Le professeur Jean-Jacques Cassiman de la KU Leuven a démontré que la tête présumée du roi Henri IV de France et le sang sur le mouchoir de Louis XVI ne correspondent pas à l'ADN de la dynastie des Bourbons.

Le Pr. Jean-Jacques Cassiman, expert en identité médico-légale à la KU Leuven, réfute les conclusions antérieures de chercheurs français et espagnols : la tête attribuée à Henri IV (1553-1610) et le sang du mouchoir de Louis XVI (1754-1793) ne matchent pas l'ADN bourbonien.
Des collectionneurs français affirmaient détenir la tête momifiée d'Henri IV et un mouchoir imprégné du sang de Louis XVI. Il y a quatre ans, des études publiées dans le British Medical Journal avaient validé l'identité de la tête, et des analyses génétiques récentes suggéraient un lien paternel étroit. Des historiens dubitatifs ont alors sollicité l'expertise du Pr. Cassiman.

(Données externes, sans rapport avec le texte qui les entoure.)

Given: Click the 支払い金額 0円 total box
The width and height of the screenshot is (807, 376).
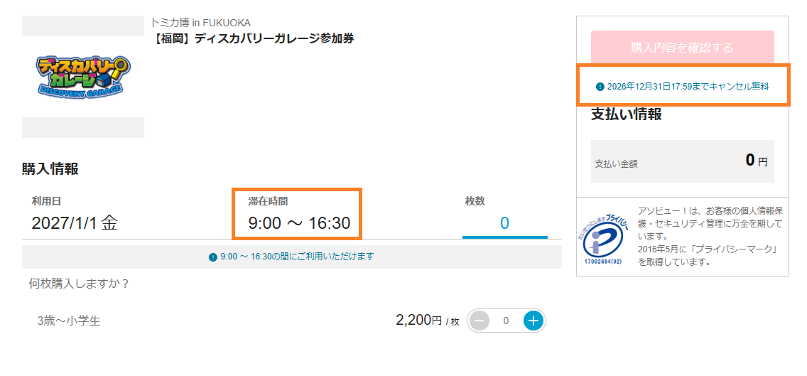Looking at the screenshot, I should pyautogui.click(x=682, y=161).
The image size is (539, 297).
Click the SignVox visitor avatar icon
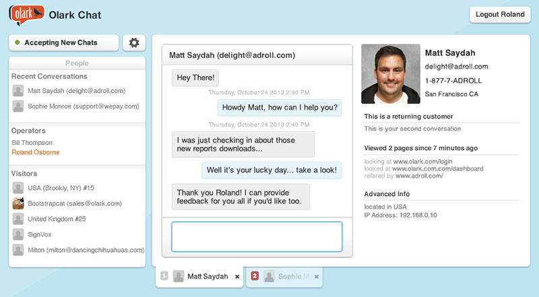coord(18,234)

Cassiman et son équipe ont comparé l'ADN extrait de la tête et du mouchoir à celui de trois descendants vivants des Bourbons, en se focalisant sur le chromosome Y pour la lignée paternelle. Résultat : aucune correspondance, sauf en cas de rupture de filiation paternelle à deux reprises, scénario hautement improbable.

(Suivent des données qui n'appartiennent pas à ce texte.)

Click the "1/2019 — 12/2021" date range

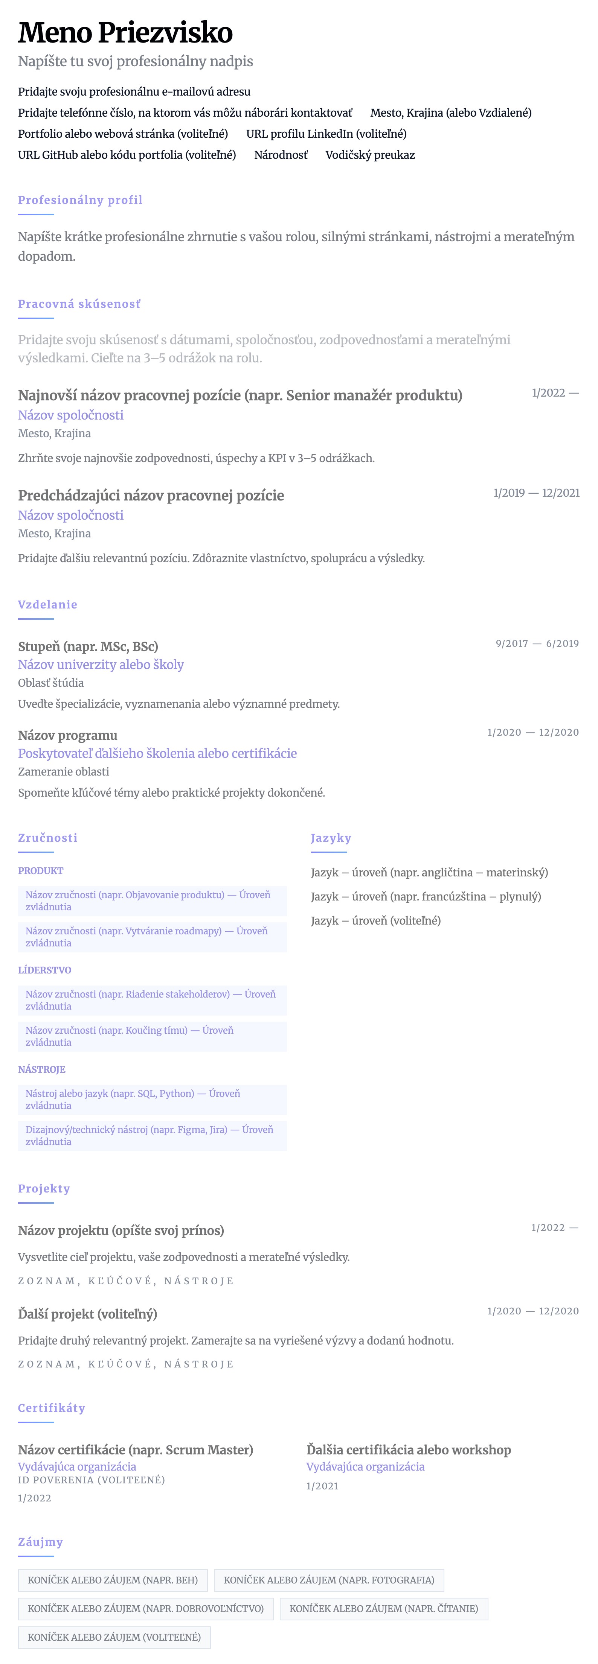tap(536, 493)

Côté maternel, l'ADN mitochondrial (transmis uniquement par les femmes) n'établit aucun lien avec Henri IV, nécessitant au moins une rupture de lignée maternelle – une hypothèse quasi impossible dans la généalogie du roi.
Le sang du mouchoir provient, avec 84,2 % de certitude, d'une personne aux yeux non bleus, alors que Louis XVI était connu pour ses yeux bleus. Quant à la tête momifiée, l'ADN est trop dégradé pour une identification formelle, mais les données historiques rendent l'attribution à Henri IV très improbable, selon le communiqué de l'étude.